A Markov chain Monte Carlo (MCMC) sampler for location-scale regression
models from the lmls() function. The sampler uses Gibbs updates for the
location coefficients and the Riemann manifold Metropolis-adjusted Langevin
algorithm (MMALA) from Girolami and Calderhead (2011) with the Fisher-Rao
metric tensor for the scale coefficients. The priors for the regression
coefficients are assumed to be flat.
To find the optimal step size for the MMALA updates, the dual averaging
algorithm from Nesterov (2009) is used during a warm-up phase.
A location-scale regression model from the lmls() function.
num_samples
The number of MCMC samples after the warm-up.
Defaults to 1000.
num_warmup
The number of MCMC samples for the warm-up.
Defaults to 1000.
target_accept
The target acceptance rate for the dual averaging
algorithm used for the warm-up. Defaults to 0.8.
Value
An lmls S3 object, see lmls(). The entry mcmc with the matrices
of MCMC samples is added to the object as a list with the names location
and scale.

§ Stored data:
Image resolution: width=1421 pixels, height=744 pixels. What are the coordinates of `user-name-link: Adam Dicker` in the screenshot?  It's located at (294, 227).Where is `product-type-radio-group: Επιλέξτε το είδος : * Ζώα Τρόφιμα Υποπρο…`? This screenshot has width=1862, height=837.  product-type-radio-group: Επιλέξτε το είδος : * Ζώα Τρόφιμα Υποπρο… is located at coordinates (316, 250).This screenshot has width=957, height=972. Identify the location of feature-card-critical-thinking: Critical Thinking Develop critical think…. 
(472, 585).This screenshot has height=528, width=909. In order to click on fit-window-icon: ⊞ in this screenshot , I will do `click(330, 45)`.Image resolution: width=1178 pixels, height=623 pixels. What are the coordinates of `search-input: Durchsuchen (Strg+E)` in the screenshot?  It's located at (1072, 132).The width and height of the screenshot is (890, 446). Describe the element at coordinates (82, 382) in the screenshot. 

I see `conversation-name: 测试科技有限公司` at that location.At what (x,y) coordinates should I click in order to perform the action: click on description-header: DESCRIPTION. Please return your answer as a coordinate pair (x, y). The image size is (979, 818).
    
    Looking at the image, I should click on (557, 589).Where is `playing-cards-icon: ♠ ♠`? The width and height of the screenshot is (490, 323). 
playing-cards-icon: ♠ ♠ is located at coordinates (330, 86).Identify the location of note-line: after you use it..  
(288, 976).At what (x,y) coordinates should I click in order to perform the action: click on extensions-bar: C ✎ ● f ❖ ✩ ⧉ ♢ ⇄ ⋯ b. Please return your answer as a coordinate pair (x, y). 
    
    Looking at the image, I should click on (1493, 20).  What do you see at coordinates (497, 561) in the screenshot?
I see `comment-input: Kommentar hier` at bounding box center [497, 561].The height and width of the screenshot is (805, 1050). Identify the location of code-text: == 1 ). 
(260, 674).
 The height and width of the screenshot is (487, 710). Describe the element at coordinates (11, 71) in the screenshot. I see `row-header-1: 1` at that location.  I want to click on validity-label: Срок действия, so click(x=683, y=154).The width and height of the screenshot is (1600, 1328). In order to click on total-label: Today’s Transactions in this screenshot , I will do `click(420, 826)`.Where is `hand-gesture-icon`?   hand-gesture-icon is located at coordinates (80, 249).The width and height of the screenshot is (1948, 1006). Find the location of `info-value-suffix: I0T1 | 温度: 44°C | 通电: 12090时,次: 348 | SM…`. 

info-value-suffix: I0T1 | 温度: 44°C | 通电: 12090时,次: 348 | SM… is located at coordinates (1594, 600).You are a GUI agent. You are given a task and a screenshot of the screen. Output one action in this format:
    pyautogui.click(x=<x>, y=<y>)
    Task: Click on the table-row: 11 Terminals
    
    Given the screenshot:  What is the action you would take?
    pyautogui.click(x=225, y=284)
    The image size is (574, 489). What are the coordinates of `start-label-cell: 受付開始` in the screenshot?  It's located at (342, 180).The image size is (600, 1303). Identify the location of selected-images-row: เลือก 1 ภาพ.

§ TASKS FOR THIS EXERCISE:
a) From the MCMC sampler documentation, return the passage starting at "A location-scale regression" and ending at "Defaults to 0.8.", copied word for word.
b) Supply the next part of the MCMC sampler documentation, picking up after its final sentence.

§ ANSWERS PER TASK:
a)
A location-scale regression model from the lmls() function.
num_samples
The number of MCMC samples after the warm-up.
Defaults to 1000.
num_warmup
The number of MCMC samples for the warm-up.
Defaults to 1000.
target_accept
The target acceptance rate for the dual averaging
algorithm used for the warm-up. Defaults to 0.8.

b)
References
Girolami, M. and Calderhead, B. (2011), Riemann manifold Langevin and
Hamiltonian Monte Carlo methods. Journal of the Royal Statistical Society:
Series B (Statistical Methodology), 73: 123-214.
10.1111/j.1467-9868.2010.00765.x
Nesterov, Y. (2009), Primal-dual subgradient methods for convex problems.
Mathematical Programming, 120: 221<U+2013>259. 10.1007/s10107-007-0149-x
# NOT RUN {library(lmls)
m <- lmls(y ~ poly(x, 2), ~ x, data = abdom, light = FALSE)
m <- mcmc(m)
summary(m, type = "mcmc")
plot(m$mcmc$scale[, 2], type = "l")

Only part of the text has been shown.